Since today is my wedding anniversary, I wanted to share my top five tips for a healthy marriage. I’ve been married for a pretty long time and have been challenged by my life partner as well as the institution, itself. But I wouldn’t change anything about my relationship status. Not only has my marriage grounded me but it has also strengthened me. After thinking about why that is, I came up with five rules or guidelines that have elevated the quality of our union.
Number 5: Argue constructively.
During a fight don’t go around and around arguing about who did what, who said what, or who was wrong. Instead, talk about what needs to be done in the future to avoid the dispute from happening again.
If you are too angry to have this conversation, then don’t say anything. Cool down first, even if that means going to bed angry. As Mr. Hargrow always says, “Let cooler heads prevail.” At the beginning of our relationship, I hated this saying.
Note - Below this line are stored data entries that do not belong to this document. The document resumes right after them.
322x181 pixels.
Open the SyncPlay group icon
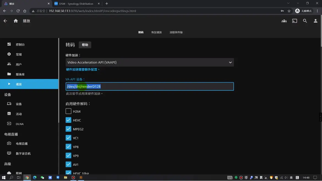(284, 21)

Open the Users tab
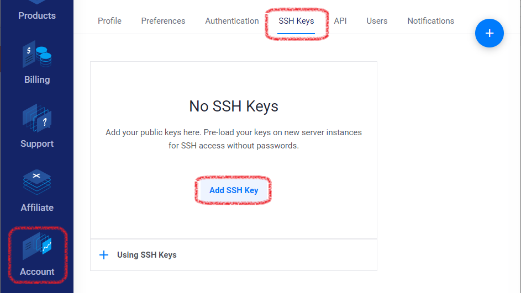377,21
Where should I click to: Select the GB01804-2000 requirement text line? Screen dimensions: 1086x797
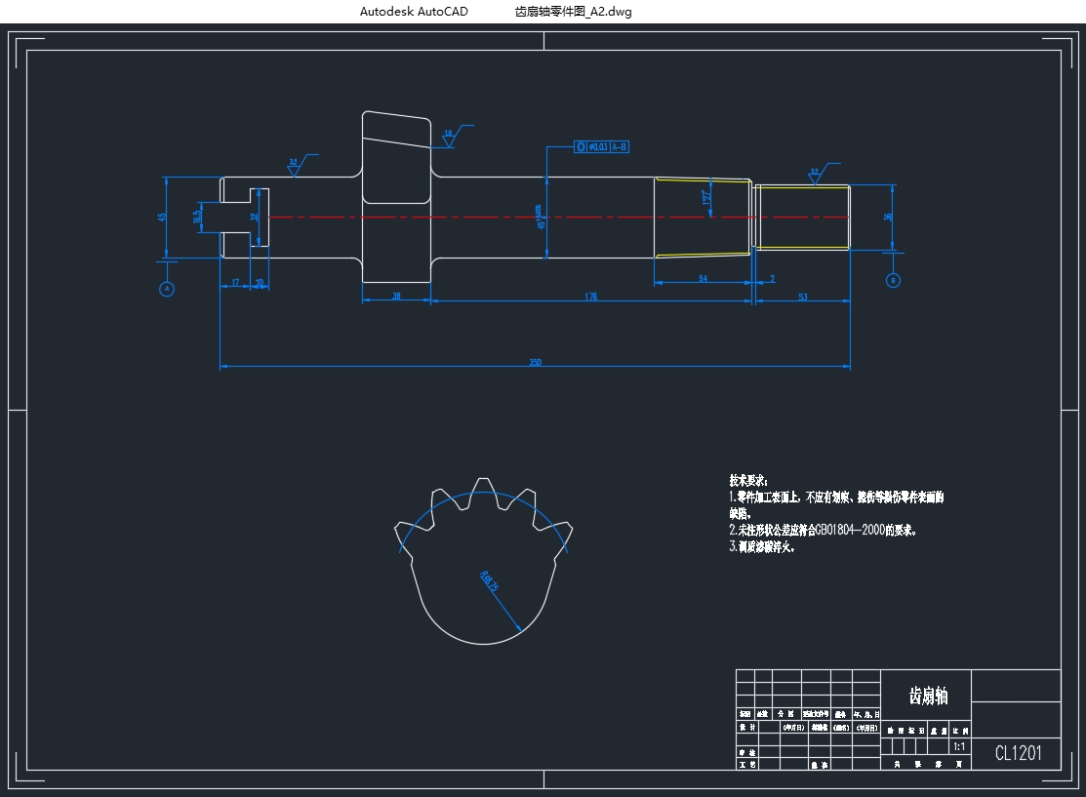(x=824, y=531)
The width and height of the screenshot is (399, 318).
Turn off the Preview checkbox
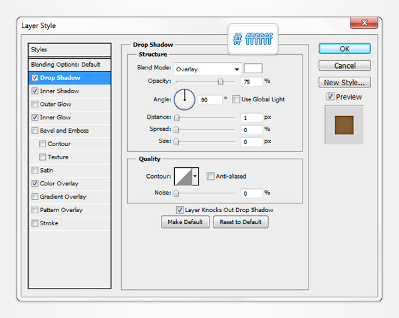[331, 97]
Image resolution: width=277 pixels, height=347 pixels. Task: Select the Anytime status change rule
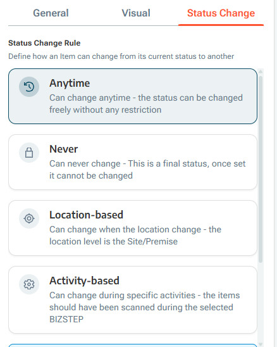click(133, 96)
I wanted to fight. And I wanted him to admit his wrongdoing because, of course, the argument was always his fault. But with time, I saw the wisdom in his words.
Number 4: Don’t bicker.
Have you ever known a couple who communicates by picking on one another? I have. It’s annoying. But worse than that, it seems to be a toxic habit. Nothing good can come from the constant strife and negativity created by bickering.
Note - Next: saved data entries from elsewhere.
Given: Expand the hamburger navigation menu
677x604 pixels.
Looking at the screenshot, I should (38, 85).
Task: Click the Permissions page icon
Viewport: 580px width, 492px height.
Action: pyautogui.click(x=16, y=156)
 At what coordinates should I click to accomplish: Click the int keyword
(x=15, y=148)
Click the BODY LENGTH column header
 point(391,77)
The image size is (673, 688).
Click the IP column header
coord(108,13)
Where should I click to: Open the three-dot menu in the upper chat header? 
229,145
Number 3: Divide the labor equally.
Unless you want the foundation of your union to be resentment, you must split up the work as fairly as possible. Division of labor is especially important if you have children. It doesn’t matter who does what, as long as you are both doing something. Life requires a lot of maintenance. And the more responsibilities you take on; the more upkeep is needed. And once you have decided on your respective jobs, do them! Don’t turn your spouse into a nag.
Number 2: Don’t keep score.
Yes, I know, I just said divide the labor. But you must resist the temptation to keep track of or critique your partner’s performance. If your companion is indeed slacking off, you may need to have a conversation. However, don’t let your discontent simmer. Talk to your partner before resentment takes hold. And be open to a renegotiation of duties. See Number 5.
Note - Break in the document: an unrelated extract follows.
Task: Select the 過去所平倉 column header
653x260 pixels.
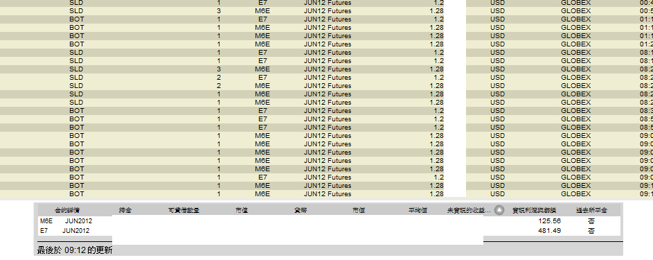Action: [591, 210]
Number 1: Sort yourself out.
Take responsibility for your actions. Make sure to screw your own head on straight before you attempt to fix your partner’s head. You can do this for free. In these modern times, we have a little thing called YouTube where you can find much more than kitten and puppy videos (I do love those videos.) For example, Dr. Jordan B. Peterson, a clinical psychologist and professor at the University of Toronto, has posted several of his courses on YouTube. Click here to check his channel out. He also has a new book, 12 Rules For Life: An Antidote For Chaos, coming out in January. Click here to check that out. Of course, the book is not free. But I’m guessing it will contain content covered in his YouTube videos. Dr. Peterson has some strong opinions and polarizing political views. But I don’t find his lectures political at all.
There you have it: my recipe for a healthy marriage. I hope you found some value in my list.
Disclaimer: I am not a counselor or a therapist. If I could get a psychology degree based on YouTube hours watched and self-help books read, maybe I’d have one. But sadly, I’m just a regular person passing along a few kernels of wisdom I’ve acquired over the years.